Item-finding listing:
-- begin --

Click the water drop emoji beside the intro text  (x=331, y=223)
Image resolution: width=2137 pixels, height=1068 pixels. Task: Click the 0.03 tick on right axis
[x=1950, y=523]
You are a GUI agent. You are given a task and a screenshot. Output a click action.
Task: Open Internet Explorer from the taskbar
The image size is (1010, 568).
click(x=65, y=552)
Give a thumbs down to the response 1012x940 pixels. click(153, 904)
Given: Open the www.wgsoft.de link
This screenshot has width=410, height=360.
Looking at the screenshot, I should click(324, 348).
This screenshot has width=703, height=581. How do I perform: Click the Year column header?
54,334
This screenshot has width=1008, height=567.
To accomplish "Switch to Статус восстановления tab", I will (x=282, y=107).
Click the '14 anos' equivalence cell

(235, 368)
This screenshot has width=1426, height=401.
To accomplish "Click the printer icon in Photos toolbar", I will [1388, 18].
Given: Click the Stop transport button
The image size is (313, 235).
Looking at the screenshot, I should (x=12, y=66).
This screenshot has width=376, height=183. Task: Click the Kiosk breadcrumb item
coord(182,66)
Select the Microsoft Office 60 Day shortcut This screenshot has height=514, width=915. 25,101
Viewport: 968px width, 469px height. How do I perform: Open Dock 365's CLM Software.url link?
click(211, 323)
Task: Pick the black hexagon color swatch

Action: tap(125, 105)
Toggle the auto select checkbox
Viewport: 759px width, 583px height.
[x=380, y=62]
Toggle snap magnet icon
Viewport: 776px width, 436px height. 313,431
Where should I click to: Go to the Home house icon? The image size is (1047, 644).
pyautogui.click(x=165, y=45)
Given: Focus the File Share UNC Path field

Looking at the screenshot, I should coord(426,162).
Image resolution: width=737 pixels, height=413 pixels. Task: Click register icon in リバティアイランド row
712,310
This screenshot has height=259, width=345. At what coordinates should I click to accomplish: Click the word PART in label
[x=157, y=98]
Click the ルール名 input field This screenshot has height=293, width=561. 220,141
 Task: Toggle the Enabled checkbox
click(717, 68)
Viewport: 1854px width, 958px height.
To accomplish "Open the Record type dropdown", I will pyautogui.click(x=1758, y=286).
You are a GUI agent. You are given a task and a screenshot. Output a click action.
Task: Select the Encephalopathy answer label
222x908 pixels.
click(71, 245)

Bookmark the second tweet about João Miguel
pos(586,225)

-- end --

* **Brief**:
Reproduce the part of the listing that opens with the line containing "Given: Click the Stop transport button" and closes with the line containing "will pyautogui.click(x=1758, y=286)." as a numbered list, one line per item, with blank lines left out. Include only those lines.

* **Full solution**:
1. Given: Click the Stop transport button
2. The image size is (313, 235).
3. Looking at the screenshot, I should (x=12, y=66).
4. This screenshot has width=376, height=183. Task: Click the Kiosk breadcrumb item
5. coord(182,66)
6. Select the Microsoft Office 60 Day shortcut This screenshot has height=514, width=915. 25,101
7. Viewport: 968px width, 469px height. How do I perform: Open Dock 365's CLM Software.url link?
8. click(211, 323)
9. Task: Pick the black hexagon color swatch
10. Action: tap(125, 105)
11. Toggle the auto select checkbox
12. Viewport: 759px width, 583px height.
13. [x=380, y=62]
14. Toggle snap magnet icon
15. Viewport: 776px width, 436px height. 313,431
16. Where should I click to: Go to the Home house icon? The image size is (1047, 644).
17. pyautogui.click(x=165, y=45)
18. Given: Focus the File Share UNC Path field
19. Looking at the screenshot, I should coord(426,162).
20. Image resolution: width=737 pixels, height=413 pixels. Task: Click register icon in リバティアイランド row
21. 712,310
22. This screenshot has height=259, width=345. At what coordinates should I click to accomplish: Click the word PART in label
23. [x=157, y=98]
24. Click the ルール名 input field This screenshot has height=293, width=561. 220,141
25.  Task: Toggle the Enabled checkbox
26. click(717, 68)
27. Viewport: 1854px width, 958px height.
28. To accomplish "Open the Record type dropdown", I will pyautogui.click(x=1758, y=286).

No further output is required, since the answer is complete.